Source records
━━━━━━

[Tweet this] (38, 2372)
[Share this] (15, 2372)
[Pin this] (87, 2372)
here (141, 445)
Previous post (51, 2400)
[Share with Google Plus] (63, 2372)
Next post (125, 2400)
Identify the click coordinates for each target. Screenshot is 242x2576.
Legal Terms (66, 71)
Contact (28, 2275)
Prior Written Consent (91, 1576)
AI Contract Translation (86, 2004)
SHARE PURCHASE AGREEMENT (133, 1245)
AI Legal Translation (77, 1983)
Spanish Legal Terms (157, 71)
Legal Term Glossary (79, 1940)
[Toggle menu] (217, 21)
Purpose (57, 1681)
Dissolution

━━━━━━

DIRECTIONS ▸ Every record above is to be copied out again exactly as written.

SOLUTION TO THIS EXERCISE ▸
[Tweet this] (38, 2372)
[Share this] (15, 2372)
[Pin this] (87, 2372)
here (141, 445)
Previous post (51, 2400)
[Share with Google Plus] (63, 2372)
Next post (125, 2400)
Identify the click coordinates for each target. Screenshot is 242x2576.
Legal Terms (66, 71)
Contact (28, 2275)
Prior Written Consent (91, 1576)
AI Contract Translation (86, 2004)
SHARE PURCHASE AGREEMENT (133, 1245)
AI Legal Translation (77, 1983)
Spanish Legal Terms (157, 71)
Legal Term Glossary (79, 1940)
[Toggle menu] (217, 21)
Purpose (57, 1681)
Dissolution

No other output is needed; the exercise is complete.